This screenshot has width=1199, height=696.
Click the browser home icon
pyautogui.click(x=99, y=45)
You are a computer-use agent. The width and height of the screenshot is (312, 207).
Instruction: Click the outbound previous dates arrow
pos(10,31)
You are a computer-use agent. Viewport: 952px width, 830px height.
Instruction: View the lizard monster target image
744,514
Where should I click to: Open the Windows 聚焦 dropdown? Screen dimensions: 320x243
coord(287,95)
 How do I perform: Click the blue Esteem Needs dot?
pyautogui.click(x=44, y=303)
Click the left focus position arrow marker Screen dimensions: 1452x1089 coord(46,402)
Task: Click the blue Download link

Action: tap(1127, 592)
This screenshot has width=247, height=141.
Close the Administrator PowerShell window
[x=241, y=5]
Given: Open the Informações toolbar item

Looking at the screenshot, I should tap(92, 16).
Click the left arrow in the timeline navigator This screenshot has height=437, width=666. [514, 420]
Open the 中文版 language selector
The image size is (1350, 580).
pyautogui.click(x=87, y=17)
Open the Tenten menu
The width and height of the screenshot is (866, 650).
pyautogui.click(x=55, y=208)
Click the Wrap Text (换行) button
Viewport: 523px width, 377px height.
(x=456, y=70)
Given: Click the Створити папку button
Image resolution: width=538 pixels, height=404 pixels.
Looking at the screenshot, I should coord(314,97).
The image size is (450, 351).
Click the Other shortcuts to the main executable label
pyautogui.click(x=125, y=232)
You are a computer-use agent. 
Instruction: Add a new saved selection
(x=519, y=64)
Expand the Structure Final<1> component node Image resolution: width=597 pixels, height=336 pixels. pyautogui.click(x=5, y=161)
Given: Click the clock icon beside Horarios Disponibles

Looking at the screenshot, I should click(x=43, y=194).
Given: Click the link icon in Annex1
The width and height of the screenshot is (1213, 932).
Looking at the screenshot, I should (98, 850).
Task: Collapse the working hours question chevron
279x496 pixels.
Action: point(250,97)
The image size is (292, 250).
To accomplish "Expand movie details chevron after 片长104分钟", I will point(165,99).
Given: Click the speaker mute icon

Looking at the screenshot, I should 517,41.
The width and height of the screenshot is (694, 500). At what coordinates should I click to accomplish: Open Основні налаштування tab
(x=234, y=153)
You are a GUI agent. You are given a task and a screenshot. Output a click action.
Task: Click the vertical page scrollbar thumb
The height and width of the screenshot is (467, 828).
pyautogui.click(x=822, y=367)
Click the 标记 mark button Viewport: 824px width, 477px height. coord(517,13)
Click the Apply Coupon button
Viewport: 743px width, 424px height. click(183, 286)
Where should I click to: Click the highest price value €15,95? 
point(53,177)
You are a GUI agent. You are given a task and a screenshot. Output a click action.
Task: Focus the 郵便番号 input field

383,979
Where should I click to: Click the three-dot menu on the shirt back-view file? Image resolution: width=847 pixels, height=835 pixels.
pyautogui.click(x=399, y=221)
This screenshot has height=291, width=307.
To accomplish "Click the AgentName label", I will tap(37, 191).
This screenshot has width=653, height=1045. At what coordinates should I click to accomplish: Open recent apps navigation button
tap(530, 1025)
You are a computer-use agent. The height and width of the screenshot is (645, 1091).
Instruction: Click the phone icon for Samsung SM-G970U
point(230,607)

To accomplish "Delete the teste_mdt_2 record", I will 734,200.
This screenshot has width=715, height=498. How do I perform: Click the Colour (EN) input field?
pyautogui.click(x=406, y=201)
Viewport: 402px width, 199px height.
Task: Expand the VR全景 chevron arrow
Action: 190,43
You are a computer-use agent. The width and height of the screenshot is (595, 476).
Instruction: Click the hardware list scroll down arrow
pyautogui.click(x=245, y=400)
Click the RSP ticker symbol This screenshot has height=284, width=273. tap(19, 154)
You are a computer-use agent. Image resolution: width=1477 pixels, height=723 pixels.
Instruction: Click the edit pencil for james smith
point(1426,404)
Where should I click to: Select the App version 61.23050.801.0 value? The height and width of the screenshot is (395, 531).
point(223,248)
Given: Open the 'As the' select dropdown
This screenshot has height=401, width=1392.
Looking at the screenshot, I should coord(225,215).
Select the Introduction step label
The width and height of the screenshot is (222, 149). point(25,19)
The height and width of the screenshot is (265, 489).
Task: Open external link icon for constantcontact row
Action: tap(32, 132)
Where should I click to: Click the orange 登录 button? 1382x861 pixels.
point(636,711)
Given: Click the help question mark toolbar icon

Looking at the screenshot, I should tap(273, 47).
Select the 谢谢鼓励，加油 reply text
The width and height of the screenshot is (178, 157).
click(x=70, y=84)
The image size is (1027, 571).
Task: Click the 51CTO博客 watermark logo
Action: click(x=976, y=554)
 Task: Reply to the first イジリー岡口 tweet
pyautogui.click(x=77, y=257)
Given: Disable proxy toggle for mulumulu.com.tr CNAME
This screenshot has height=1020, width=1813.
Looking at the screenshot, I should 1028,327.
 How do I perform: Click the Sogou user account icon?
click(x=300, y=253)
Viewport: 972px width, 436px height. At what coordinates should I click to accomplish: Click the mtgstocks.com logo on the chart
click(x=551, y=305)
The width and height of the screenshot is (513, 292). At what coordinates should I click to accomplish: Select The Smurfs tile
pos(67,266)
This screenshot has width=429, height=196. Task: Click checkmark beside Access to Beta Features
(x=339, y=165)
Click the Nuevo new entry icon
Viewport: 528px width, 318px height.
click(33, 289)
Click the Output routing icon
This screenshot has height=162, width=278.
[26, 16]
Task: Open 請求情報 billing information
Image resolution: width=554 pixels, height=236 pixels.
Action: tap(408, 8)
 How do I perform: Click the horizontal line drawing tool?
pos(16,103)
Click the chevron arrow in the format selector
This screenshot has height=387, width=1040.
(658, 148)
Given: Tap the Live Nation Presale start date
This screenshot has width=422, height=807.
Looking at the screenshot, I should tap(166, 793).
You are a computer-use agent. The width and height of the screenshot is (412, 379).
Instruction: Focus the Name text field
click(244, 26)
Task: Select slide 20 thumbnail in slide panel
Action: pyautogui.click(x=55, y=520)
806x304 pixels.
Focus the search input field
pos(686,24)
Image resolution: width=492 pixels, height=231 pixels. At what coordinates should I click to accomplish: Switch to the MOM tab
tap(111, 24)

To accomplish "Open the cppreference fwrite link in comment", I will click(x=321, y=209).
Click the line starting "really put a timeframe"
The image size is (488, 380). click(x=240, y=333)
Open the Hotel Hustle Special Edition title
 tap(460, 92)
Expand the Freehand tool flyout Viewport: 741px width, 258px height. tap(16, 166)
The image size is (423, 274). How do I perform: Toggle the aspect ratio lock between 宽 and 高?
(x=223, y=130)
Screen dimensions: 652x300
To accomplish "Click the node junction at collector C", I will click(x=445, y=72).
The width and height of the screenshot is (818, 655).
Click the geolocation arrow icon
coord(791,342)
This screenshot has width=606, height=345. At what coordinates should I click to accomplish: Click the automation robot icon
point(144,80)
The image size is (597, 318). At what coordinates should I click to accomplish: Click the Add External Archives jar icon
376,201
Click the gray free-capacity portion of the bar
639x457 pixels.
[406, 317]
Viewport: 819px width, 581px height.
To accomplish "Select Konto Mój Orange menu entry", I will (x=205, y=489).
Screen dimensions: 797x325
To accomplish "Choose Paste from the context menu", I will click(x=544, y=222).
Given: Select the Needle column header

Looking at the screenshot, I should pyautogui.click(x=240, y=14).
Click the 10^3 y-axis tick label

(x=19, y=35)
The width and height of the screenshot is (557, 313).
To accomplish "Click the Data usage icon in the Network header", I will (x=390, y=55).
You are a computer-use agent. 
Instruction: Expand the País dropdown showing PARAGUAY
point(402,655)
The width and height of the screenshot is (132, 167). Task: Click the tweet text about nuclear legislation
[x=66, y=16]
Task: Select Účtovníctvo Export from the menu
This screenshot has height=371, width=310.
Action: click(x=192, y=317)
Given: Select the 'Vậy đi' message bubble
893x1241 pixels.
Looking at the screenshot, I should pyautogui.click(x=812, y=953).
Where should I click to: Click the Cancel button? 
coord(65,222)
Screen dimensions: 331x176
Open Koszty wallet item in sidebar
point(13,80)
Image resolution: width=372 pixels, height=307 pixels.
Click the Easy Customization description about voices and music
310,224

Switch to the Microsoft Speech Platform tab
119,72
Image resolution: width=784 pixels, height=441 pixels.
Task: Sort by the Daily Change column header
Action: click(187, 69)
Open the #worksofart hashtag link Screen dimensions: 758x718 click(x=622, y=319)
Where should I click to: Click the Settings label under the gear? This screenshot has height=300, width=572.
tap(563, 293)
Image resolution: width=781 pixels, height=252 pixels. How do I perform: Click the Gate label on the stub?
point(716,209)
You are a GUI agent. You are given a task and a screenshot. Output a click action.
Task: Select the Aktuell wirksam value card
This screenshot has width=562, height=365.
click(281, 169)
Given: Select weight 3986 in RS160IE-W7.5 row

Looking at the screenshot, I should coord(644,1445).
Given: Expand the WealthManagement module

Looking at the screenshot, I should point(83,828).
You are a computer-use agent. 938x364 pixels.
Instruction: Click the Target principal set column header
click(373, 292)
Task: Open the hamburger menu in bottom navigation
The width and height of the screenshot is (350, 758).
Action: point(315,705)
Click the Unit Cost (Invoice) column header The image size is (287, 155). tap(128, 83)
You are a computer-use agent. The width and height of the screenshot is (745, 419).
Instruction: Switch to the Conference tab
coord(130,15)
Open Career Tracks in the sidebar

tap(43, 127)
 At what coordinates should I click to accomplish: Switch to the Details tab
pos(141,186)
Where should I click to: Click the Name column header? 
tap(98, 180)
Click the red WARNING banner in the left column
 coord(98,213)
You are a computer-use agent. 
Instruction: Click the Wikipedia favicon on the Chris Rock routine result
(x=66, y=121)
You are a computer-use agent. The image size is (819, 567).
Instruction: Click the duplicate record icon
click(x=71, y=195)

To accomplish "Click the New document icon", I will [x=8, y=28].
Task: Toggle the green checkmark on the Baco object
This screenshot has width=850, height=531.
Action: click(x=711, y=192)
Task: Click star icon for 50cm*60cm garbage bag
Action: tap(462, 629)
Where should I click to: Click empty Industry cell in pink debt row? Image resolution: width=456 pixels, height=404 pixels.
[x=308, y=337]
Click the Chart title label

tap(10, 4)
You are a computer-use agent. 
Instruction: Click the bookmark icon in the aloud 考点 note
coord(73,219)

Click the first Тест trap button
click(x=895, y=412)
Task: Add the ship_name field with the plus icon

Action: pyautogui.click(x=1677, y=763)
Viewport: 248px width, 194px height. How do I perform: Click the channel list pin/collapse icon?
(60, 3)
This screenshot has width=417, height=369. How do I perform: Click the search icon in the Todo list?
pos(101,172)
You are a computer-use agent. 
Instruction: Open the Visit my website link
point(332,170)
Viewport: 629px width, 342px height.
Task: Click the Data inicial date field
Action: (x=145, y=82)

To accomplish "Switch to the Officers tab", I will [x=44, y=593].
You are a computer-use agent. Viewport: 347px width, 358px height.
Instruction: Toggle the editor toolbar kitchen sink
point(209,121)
########################################
● **Problem details**: Where does the word "from" appear in the records? Copy every line that holds it.

● **Expected answer**:
To accomplish "Choose Paste from the context menu", I will click(x=544, y=222).
Task: Select Účtovníctvo Export from the menu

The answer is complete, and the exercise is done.